[DIRECTIONS] Print the lines of the rows exactly as they appear, starting with the line that contains "Task: Click the 회사 명 input field" and continuing through the end of the rows, with both ends included.

[MATERIAL SUPPLIED]
________________________

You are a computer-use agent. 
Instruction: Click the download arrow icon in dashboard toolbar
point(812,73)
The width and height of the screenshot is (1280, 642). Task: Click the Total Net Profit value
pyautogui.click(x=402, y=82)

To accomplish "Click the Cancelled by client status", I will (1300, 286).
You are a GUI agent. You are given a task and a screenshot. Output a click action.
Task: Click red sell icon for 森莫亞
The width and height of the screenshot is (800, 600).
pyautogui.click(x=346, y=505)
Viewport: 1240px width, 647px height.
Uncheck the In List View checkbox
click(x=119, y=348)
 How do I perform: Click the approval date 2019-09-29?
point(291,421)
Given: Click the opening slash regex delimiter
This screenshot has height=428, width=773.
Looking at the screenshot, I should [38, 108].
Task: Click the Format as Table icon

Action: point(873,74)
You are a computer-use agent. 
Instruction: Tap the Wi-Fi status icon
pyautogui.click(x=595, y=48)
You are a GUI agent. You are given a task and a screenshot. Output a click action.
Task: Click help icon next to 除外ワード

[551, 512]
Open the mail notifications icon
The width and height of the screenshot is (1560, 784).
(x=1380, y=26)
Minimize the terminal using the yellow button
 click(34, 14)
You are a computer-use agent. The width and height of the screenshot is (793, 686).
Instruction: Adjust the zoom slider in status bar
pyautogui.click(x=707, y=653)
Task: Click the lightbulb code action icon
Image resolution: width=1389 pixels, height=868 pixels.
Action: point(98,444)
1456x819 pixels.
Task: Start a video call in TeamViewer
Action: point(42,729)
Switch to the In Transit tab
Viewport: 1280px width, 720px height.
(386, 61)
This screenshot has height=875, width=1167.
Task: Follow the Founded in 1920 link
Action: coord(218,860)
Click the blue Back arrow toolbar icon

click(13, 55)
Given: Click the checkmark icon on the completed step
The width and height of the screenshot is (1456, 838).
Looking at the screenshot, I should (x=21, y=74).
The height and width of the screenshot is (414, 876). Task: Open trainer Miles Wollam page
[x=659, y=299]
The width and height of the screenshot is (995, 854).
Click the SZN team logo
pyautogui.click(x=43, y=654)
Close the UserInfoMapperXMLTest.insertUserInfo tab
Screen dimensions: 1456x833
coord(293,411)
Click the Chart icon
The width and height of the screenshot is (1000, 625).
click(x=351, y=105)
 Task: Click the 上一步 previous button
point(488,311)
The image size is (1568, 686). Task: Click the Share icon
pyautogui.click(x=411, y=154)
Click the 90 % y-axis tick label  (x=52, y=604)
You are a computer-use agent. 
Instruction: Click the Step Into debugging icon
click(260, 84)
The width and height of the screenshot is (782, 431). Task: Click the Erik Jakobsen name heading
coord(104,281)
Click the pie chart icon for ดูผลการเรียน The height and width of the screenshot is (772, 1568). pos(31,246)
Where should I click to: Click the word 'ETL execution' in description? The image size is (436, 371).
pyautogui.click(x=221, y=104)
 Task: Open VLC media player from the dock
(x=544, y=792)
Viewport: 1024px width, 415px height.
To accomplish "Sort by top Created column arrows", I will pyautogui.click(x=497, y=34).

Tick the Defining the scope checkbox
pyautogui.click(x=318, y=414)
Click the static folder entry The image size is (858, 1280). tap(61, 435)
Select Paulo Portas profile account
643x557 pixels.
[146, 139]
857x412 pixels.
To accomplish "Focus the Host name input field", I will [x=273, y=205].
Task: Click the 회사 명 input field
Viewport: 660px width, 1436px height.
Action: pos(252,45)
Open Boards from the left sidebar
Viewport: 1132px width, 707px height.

________________________

[EXERCISE SOLUTION]
Task: Click the 회사 명 input field
Viewport: 660px width, 1436px height.
Action: pos(252,45)
Open Boards from the left sidebar
Viewport: 1132px width, 707px height.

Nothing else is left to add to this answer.